В 1930-е годы Бахтин начинает обдумывать жанр романа; бахтинская философская «идея» делает еще один шаг в своем развитии. В теории романа в новом обличье и на новой ступени предстает все та же «первая философия» Бахтина – учение о «бытии-событии». Свой вывод о романе Достоевского как о своеобразной духовной действительности, каким-то образом приобщенной реальному бытию, Бахтин переносит на жанр романа как таковой. Романный образ, по Бахтину, не заперт, как в клетке, на страницах книги, не есть достояние одной лишь эпохи его создателя: он живет живой жизнью и во все последующие времена. Будучи образом в смысловом отношении не «завершенным», свое «завершение» он получает благодаря читательскому восприятию в каждом из более поздних историко-культурных контекстов. В этих контекстах смысл романного образа постоянно обновляется и растет. Такой образ всегда имеет «специфическую актуальность»: «Он получает отношение <…> к продолжающемуся и сейчас событию жизни [вспомним „событие бытия” трактата „К философии поступка”! – Н.Б.], к которому и мы – автор и читатели – существенно причастны»[31]. Итак, романный образ, по мысли Бахтина, не в каком-то фигуральном, а в буквальном смысле принадлежит не одному художественному миру, но и исторически длящейся реальной, жизненной действительности: роман – полноправный элемент жизненного «бытия-события». Налицо еще один феномен бахтинской «мистики без мистики»!

В чем же тут дело?
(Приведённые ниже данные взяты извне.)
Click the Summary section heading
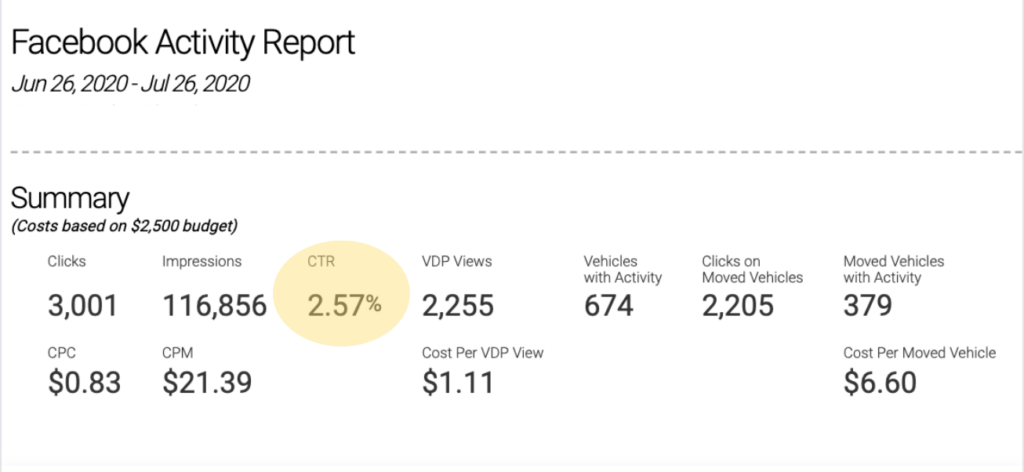This screenshot has height=472, width=1024. point(70,198)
Оно – в особом характере романного образа: этот образ строится в «зоне контакта с настоящим в его незавершенности». Попросту говоря, роман, в отличие от прочих жанров, изначально ориентирован на изображение современной ему действительности. Если эпический образ завершен, целиком принадлежит эпическому «абсолютному прошлому» и потому отделен от становящегося настоящего «абсолютной эпической дистанцией», то никакой такой дистанции между романом и его настоящим нет. Почему же отразивший свою современность роман актуален всегда? Причина этого – в смысловой и ценностной незаконченности, принципиальной открытости романного образа. Данный же факт обусловлен, по Бахтину, происхождением романа из «смеховых» литературных жанров Античности и Средневековья, если и не отрицающих, то релятивизирующих любую ценность («Из предыстории романного слова»). Незавершенность и порождается этим духом относительности, который каждая последующая эпоха на основании своих ценностных представлений пытается скорректировать, подчинить некоему собственному руслу. Жизнь романа – это и есть цепь попыток восполнения, «завершения» его смысла в реальном времени; ясно, что она в принципе не связана никакими ни смысловыми, ни историческими пределами.
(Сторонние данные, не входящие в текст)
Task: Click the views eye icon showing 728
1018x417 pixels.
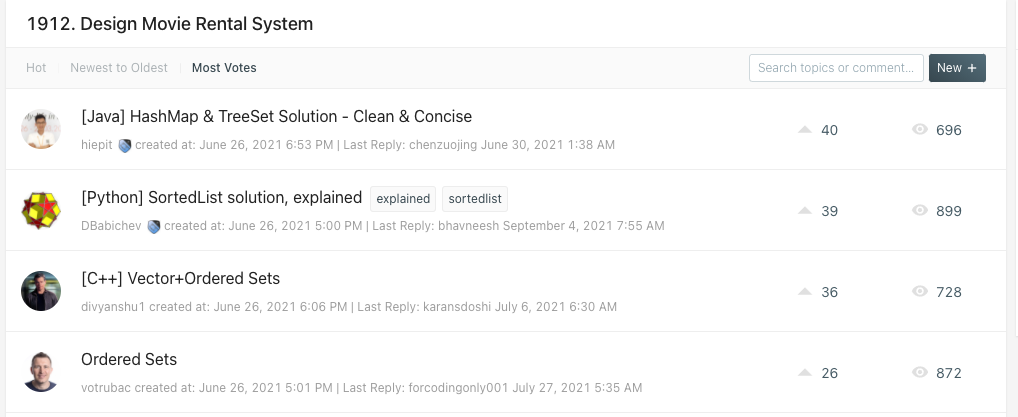Action: [920, 291]
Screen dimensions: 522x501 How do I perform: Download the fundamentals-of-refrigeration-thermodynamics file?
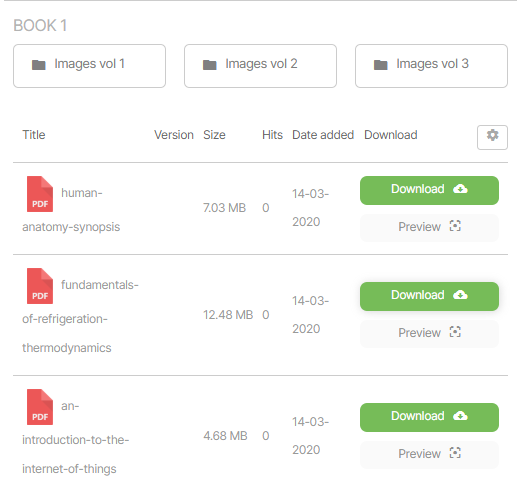tap(429, 296)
С другой стороны, романный образ в теории Бахтина – это принципиально языковой образ. В бахтинской «металингвистике» 1930-х годов в оппозиции говорящий – слово акцент перемещается на второй ее член. Герой как тело, душа и дух исчезает из построений Бахтина этих лет, и на место образа человека встает «образ языка». Экзистенциальная глубина тем самым ограничивается языковой плоскостью; в творчестве Бахтина появляется постмодернистская парадигма бытия как чисто языковой реальности. Роман в бахтинской концепции является проекцией современного ему национального речевого универсума: «Роман – это художественно организованное социальное разноречие, иногда разноязычие, и индивидуальная разноголосица», – сказано в основной работе этих лет, называющейся «Слово в романе». Отдельные языки романной системы вступают между собой в диалогические отношения (особенно здесь значим диалог авторского «языка» с прочими «голосами»), – так что роман – это «диалогизированное разноречие». Никакой предмет для романиста, по Бахтину, не является объективной вещью: предмет в глазах прозаика – это реальность языкового порядка, «социально-разноречивое многообразие своих имен, определений и оценок». Роман – это не отображение жизни, протекающей во встающем перед внутренним взором читателя художественном мире, но мистическое роение множества языков. При этом большинство этих языков выступает вне связи с каким-либо персонажем или автором. Отдельный человек – будь то герой или автор с их собственными голосами – просто тонет в этом социально-языковом океане: по выражению Бахтина, речи автора, рассказчиков, героев вырастают на почве социального разноречия, так что «говорящий человек в романе – существенно социальный человек»[32]. Установка на приоритет социального перед личностным роднит бахтинские работы о романе со «спорными текстами».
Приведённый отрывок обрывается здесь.